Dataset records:
+---+

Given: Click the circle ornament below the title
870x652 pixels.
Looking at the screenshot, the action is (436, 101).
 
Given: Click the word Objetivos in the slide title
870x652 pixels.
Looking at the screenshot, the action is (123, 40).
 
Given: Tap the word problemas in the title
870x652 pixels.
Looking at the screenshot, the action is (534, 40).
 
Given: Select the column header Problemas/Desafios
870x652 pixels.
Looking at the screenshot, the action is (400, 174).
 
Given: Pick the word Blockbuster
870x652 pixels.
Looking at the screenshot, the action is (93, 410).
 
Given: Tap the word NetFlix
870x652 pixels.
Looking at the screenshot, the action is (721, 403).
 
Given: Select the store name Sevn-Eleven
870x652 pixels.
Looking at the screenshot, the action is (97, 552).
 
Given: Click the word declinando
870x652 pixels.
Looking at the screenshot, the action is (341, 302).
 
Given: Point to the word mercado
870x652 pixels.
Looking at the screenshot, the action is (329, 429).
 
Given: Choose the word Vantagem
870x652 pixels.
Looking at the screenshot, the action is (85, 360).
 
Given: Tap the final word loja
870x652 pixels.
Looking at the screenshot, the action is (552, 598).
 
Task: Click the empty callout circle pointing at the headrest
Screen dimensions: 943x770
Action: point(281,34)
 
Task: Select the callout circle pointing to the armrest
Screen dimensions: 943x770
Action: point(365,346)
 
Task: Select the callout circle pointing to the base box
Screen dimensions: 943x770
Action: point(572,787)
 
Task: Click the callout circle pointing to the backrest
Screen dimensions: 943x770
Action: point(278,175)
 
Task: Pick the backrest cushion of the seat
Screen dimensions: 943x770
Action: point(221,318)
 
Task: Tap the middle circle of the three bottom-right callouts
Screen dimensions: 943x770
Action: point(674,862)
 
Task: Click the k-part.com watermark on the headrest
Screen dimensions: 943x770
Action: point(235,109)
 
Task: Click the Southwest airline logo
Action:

+---+

* _Set task_
Edit the listing from the line containing "Task: Click the callout" through the end of the listing, both included, so that "Screen dimensions" becomes "Viewport size" wherever it occurs and everything else stays the same.

* _The reply_
Task: Click the callout circle pointing to the backrest
Viewport size: 943x770
Action: point(278,175)
 
Task: Pick the backrest cushion of the seat
Viewport size: 943x770
Action: point(221,318)
 
Task: Tap the middle circle of the three bottom-right callouts
Viewport size: 943x770
Action: point(674,862)
 
Task: Click the k-part.com watermark on the headrest
Viewport size: 943x770
Action: point(235,109)
 
Task: Click the Southwest airline logo
Action:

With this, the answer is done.